**TEXT EXTRACT:**
## begin

Congratulations to everyone who preorderd this camera in 2011.


----------



## tomsop (Jul 19, 2012)

If your pre-order is filling and you no longer want the camera but would consider donating it to another, please let me know. I will gladly take it off your hands.


----------



## pup73 (Jul 19, 2012)

Delivered!!!

I'm at work. Don't know how to post phone pics on this site. But it's finally here!!!


----------



## neuroanatomist (Jul 19, 2012)

I received mine from B&H over a week ago. 

I was told there are 'hundreds of orders' in the queue.


----------



## neuroanatomist (Jul 19, 2012)

neuroanatomist said:


> I received mine from B&H over a week ago.



But now, Canon wants it back (sent to Service) because of the AFMA bug...


----------



## pakosouthpark (Jul 19, 2012)

lol canon at its best :-\


----------



## clicstudio (Jul 19, 2012)

Yeah! B&H just charged my credit card! 1Dx should be here soon!


----------



## coltsfreak18 (Jul 19, 2012)

neuroanatomist said:


> neuroanatomist said:
> 
> 
> > I received mine from B&H over a week ago.
> ...


Fortunately, all of my lenses are good copies, so I won't send mine back (also from BH shipped the same day as Neuro's) until I get a lens that needs it--and my next lens purchase will be a tilt-shift, so I've got a while.


----------



## victorwol (Jul 19, 2012)

## end

**SHORT TASK 1:**
Print the stretch of the camera forum thread that begins at "If your pre-order" and stops after "off your hands.", word for word.
**SHORT TASK 2:**
In the camera forum thread, what reason does neuroanatomist give for Canon wanting the camera sent to Service?

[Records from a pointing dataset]
## begin

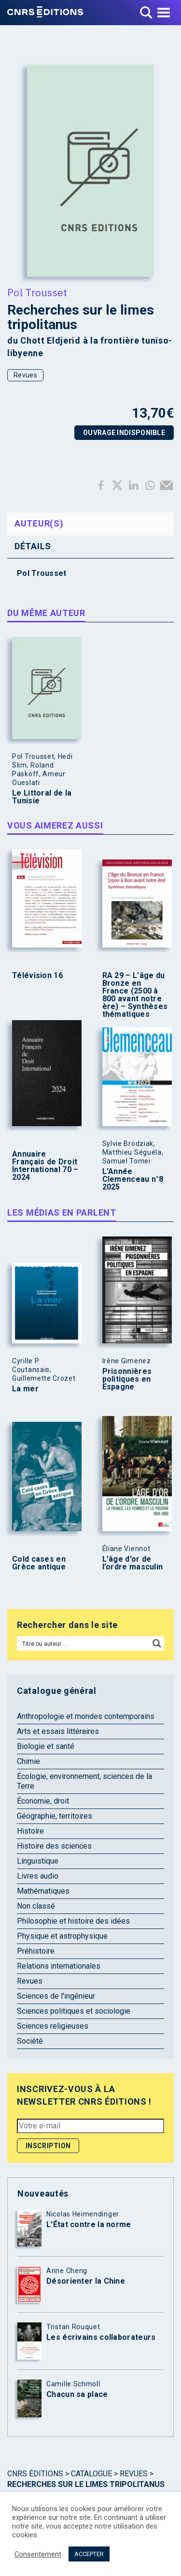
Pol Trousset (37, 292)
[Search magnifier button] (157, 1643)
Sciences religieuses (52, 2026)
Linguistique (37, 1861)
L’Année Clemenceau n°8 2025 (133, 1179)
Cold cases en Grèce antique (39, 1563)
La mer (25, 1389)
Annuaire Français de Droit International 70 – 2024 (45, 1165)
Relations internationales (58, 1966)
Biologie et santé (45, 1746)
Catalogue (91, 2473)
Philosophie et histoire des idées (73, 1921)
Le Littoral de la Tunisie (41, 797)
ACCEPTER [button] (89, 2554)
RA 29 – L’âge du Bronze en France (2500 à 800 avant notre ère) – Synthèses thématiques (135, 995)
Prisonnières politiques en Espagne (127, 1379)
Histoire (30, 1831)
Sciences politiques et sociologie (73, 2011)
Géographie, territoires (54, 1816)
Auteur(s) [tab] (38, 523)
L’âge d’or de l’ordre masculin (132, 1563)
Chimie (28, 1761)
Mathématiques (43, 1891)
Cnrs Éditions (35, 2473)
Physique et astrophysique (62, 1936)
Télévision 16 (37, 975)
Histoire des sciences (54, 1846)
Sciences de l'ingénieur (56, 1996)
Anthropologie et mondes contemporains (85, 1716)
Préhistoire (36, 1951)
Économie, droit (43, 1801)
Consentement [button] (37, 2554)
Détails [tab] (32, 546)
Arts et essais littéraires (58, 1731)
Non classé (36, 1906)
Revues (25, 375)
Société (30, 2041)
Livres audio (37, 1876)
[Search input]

## end

**WRITTEN REPLY 1:**
If your pre-order is filling and you no longer want the camera but would consider donating it to another, please let me know. I will gladly take it off your hands.

**WRITTEN REPLY 2:**
The AFMA bug.